Так и есть; он узнал этот голос!
— Marie!.. Это ты?
— Я, я, Марья Шатова, и уверяю вас, что ни одной минуты более не могу задерживать извозчика.
— Сейчас… я только свечу… — слабо прокричал Шатов. Затем бросился искать спичек. Спички, как обыкновенно в таких случаях, не отыскивались. Уронил подсвечник со свечой на пол, и только что снизу опять послышался нетерпеливый голос, бросил всё и сломя голову полетел вниз по своей крутой лестнице отворять калитку.
— Сделайте одолжение, подержите сак, пока я разделаюсь с этим болваном, — встретила его внизу госпожа Марья Шатова и сунула ему в руки довольно легонький, дешевый ручной сак из парусины, с бронзовыми гвоздиками, дрезденской работы. Сама же раздражительно накинулась на извозчика:
— Смею вас уверить, что вы берете лишнее. Если вы протаскали меня целый лишний час по здешним грязным улицам, то виноваты вы же, потому что сами, стало быть, не знали, где эта глупая улица и этот дурацкий дом. Извольте принять ваши тридцать копеек и убедиться, что ничего больше не получите.
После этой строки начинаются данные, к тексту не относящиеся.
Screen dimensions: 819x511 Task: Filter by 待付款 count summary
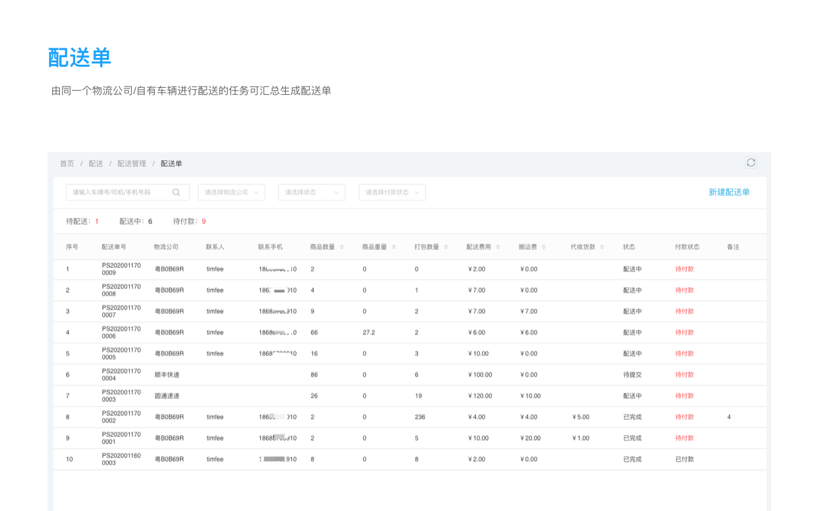tap(189, 221)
— Эх, барынька, сама ж тыкала на Вознесенску улицу, а эта Богоявленска: Вознесенской-то проулок эвона где отселева. Только мерина запарили.
— Вознесенская, Богоявленская — все эти глупые названия вам больше моего должны быть известны, так как вы здешний обыватель, и к тому же вы несправедливы: я вам прежде всего заявила про дом Филиппова, а вы именно подтвердили, что его знаете. Во всяком случае можете искать на мне завтра в мировом суде, а теперь прошу вас оставить меня в покое.
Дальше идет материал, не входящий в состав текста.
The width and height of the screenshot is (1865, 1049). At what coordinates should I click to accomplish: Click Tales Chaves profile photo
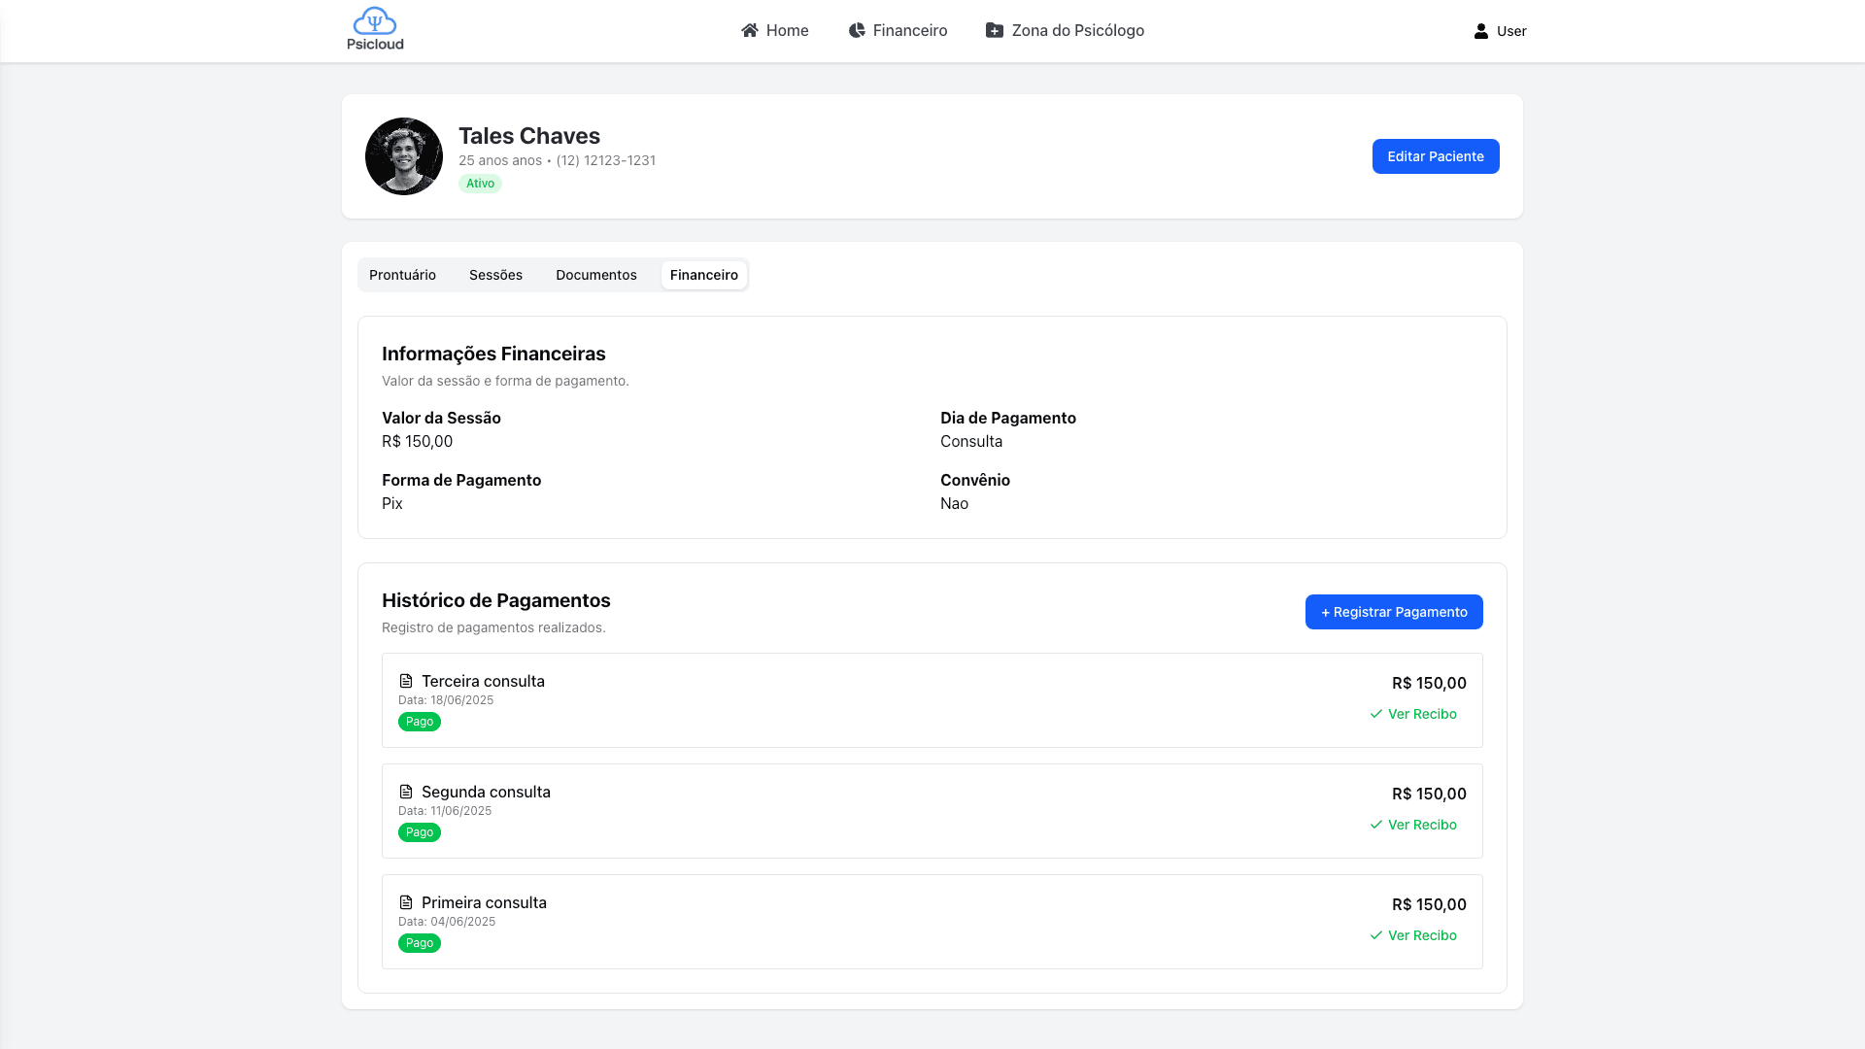404,156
— Вот, вот еще пять копеек! — стремительно выхватил Шатов из кармана свой пятак и подал извозчику.
— Сделайте одолжение, прошу вас, не смейте этого делать! — вскипела было madame Шатова, но извозчик тронул «мерина», а Шатов, схватив ее за руку, повлек в ворота.
— Скорей, Marie, скорей… это всё пустяки и — как ты измокла! Тише, тут подыматься, — как жаль, что нет огня, — лестница крутая, держись крепче, крепче, ну вот и моя каморка. Извини, я без огня… Сейчас!
Он поднял подсвечник, но спички еще долго не отыскивались. Госпожа Шатова стояла в ожидании посреди комнаты молча и не шевелясь.
— Слава богу, наконец-то! — радостно вскричал он, осветив каморку. Марья Шатова бегло обозрела помещение.
— Мне говорили, что вы скверно живете, но все-таки я думала не так, — брезгливо произнесла она и направилась к кровати.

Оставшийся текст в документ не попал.